Ringfort, Gartlandstown, Co. Westmeath
Co. Westmeath |
Ringforts
At Gartlandstown in County Westmeath, there is a fort that only a satellite can see.
The ringfort that once occupied a prominent hillock in the area's undulating grassland has been so thoroughly levelled that nothing remains above ground. No earthen bank, no ditch, no trace. What confirms it ever existed at all is a faint crop mark picked up in a Digital Globe aerial photograph taken in November 2011, the kind of ghostly outline that appears when differential moisture or soil disturbance causes crops to grow at slightly different rates over a buried feature.
The site's paper trail stretches back to 1837, when it was recorded on the Ordnance Survey Fair Plan map as an oval shaped enclosure, annotated simply as 'fort'. Ringforts, roughly circular or oval enclosures typically defined by one or more earthen banks and ditches, were a widespread form of rural settlement in early medieval Ireland, most commonly associated with farming families of some local standing.

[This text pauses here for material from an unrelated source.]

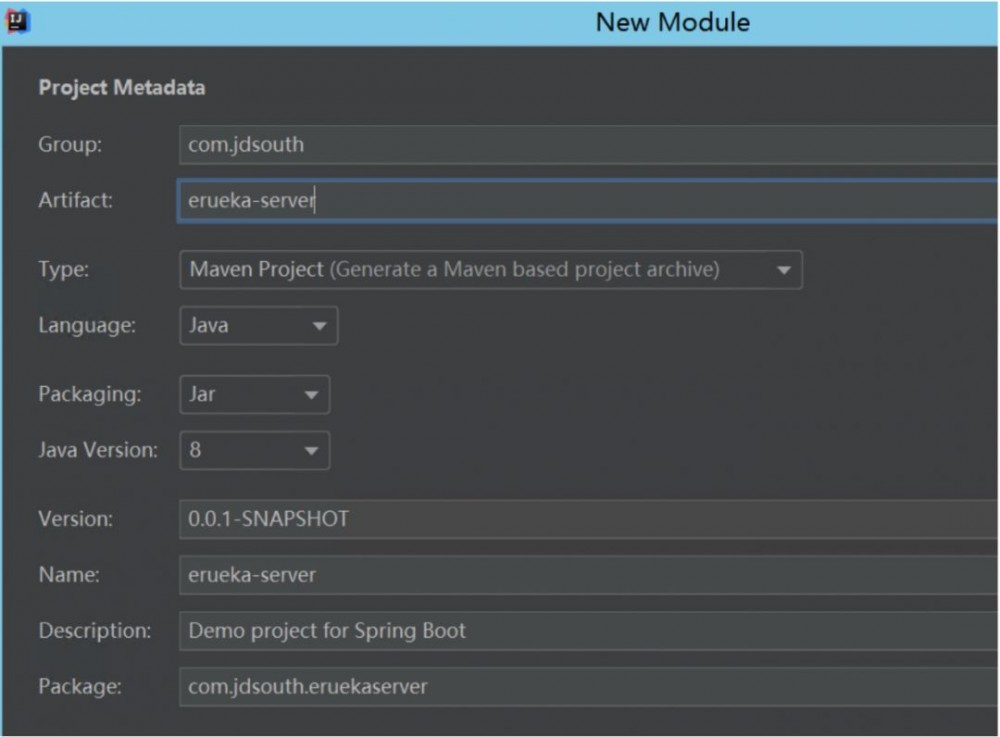
Task: Open the Type dropdown showing Maven Project
Action: click(490, 270)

The Gartlandstown example sat on a hillock, a position that would have offered good visibility across the surrounding ground. It was not alone in the landscape: another ringfort lies around 400 metres to the north-west, and an earthwork of some kind sits roughly 250 metres to the south-south-west, suggesting this was once a fairly well-settled stretch of countryside. At some point between the mid-nineteenth century and the present, the monument was levelled entirely, likely through agricultural clearance.
There is little for a visitor to see on the ground today, which is rather the point. The hillock is still there, rising gently out of the grassland, but the enclosure it once carried survives only as a smudge on an aerial image.